### INFORMATION GIVEN
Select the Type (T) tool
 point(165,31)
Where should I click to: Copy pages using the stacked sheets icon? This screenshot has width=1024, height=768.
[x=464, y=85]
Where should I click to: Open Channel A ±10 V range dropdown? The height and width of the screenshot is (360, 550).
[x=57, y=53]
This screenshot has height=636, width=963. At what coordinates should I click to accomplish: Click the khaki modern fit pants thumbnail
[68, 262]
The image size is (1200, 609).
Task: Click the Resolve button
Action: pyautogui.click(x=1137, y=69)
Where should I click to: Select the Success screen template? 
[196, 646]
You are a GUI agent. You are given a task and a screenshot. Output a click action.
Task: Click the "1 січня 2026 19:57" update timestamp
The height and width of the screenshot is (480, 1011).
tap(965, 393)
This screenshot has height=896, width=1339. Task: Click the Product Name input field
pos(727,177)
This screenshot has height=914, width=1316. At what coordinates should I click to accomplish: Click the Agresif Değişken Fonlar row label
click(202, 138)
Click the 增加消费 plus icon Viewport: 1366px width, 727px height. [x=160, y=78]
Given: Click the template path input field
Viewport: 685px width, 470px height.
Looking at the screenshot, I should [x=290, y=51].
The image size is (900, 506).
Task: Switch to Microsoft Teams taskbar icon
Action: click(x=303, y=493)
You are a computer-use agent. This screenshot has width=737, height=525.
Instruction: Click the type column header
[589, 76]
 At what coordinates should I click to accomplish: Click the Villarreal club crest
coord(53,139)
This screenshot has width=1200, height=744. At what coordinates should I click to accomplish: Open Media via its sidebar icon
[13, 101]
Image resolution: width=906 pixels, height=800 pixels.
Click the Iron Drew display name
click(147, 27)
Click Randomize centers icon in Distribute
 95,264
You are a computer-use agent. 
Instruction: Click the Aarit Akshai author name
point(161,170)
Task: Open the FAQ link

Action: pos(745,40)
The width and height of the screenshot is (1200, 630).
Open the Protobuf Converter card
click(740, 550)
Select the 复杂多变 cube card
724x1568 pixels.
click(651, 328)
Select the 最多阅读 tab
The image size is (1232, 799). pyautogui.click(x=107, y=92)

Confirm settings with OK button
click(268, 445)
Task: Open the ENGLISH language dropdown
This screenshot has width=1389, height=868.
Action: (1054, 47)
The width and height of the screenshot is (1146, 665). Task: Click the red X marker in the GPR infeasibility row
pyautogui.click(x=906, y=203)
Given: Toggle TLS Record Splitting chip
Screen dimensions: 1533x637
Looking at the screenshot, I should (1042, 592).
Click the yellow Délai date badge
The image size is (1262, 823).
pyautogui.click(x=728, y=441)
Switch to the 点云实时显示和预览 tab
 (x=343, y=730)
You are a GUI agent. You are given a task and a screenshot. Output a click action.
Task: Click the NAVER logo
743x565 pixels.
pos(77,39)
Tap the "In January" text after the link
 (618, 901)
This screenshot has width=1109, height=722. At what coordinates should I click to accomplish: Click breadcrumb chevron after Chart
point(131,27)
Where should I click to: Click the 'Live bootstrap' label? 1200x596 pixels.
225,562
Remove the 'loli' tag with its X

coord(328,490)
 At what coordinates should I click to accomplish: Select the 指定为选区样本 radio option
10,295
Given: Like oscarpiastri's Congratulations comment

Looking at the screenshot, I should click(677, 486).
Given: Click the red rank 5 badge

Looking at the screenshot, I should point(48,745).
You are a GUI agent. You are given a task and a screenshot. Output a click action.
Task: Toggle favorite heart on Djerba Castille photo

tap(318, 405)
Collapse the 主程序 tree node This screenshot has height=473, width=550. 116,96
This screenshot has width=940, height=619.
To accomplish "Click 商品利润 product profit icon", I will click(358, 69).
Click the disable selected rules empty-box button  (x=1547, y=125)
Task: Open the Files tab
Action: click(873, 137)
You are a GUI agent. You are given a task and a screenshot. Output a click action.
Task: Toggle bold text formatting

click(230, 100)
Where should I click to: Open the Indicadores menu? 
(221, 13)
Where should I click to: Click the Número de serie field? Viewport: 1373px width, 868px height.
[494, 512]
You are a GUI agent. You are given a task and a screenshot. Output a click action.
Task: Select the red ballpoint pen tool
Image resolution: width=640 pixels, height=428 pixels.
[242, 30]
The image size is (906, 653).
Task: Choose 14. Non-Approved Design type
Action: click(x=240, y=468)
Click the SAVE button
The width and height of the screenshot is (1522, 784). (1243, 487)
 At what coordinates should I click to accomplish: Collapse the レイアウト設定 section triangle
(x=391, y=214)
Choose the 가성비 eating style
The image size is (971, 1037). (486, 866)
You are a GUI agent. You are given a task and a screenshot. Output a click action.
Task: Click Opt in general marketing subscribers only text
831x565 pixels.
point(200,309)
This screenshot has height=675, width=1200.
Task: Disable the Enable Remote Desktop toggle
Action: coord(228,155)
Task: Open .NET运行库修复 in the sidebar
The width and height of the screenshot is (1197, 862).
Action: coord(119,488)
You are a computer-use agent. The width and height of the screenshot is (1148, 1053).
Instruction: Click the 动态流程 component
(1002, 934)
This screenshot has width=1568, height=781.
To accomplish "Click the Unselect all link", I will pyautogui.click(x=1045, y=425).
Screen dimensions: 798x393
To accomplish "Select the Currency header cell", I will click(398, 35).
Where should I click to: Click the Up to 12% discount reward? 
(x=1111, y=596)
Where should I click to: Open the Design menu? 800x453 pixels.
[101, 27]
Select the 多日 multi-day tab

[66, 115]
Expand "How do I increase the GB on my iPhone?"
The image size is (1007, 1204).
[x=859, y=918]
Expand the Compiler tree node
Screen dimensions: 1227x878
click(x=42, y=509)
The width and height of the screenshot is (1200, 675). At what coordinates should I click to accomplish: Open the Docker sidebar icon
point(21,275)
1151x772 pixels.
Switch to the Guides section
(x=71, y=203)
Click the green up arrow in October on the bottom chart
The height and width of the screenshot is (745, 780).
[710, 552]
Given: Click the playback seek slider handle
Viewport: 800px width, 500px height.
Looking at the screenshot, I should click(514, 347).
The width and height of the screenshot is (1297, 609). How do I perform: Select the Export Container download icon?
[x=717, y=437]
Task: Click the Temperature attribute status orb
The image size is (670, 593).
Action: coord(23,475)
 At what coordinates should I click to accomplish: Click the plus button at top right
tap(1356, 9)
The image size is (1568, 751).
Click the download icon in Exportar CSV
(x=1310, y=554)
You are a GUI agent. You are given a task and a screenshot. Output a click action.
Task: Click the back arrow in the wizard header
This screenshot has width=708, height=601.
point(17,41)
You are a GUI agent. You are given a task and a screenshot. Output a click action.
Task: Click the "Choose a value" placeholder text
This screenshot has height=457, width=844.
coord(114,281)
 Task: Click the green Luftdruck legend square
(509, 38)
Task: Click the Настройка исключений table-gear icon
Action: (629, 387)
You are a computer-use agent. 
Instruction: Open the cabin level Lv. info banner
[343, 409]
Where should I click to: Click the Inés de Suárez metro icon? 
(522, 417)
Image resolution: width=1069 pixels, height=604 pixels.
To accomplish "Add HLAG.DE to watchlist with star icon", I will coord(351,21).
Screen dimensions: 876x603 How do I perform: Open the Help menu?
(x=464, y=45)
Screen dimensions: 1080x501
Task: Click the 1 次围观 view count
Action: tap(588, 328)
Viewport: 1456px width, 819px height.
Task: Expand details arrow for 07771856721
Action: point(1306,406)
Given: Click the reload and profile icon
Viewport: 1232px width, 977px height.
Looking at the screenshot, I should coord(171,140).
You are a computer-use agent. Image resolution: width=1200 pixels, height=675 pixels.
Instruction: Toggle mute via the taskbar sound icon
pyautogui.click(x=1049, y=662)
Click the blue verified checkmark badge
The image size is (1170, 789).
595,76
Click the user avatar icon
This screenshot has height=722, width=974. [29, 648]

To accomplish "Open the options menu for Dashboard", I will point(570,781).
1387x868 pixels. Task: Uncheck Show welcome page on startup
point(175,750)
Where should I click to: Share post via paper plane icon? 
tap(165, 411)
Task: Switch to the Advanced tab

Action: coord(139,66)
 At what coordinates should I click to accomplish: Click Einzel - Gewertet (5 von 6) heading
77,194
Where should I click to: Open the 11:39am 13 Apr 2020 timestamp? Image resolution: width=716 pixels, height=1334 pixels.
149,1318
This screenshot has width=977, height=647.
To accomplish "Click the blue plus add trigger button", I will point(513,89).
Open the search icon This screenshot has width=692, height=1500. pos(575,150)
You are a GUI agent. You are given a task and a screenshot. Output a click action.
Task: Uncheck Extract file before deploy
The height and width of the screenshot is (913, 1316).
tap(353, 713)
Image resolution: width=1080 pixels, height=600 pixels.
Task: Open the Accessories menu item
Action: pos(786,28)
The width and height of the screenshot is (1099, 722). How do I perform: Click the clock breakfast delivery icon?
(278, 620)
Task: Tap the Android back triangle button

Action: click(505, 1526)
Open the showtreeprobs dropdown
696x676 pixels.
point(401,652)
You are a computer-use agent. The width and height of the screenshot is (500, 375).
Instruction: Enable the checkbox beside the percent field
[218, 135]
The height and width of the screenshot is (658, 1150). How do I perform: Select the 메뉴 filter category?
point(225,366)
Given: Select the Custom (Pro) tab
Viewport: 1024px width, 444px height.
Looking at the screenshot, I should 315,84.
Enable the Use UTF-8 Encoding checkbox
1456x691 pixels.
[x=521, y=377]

### PROBLEM
Provide the count of lines holding the word "computer" in these entries, and no other words.

### FINISHED EXERCISE
6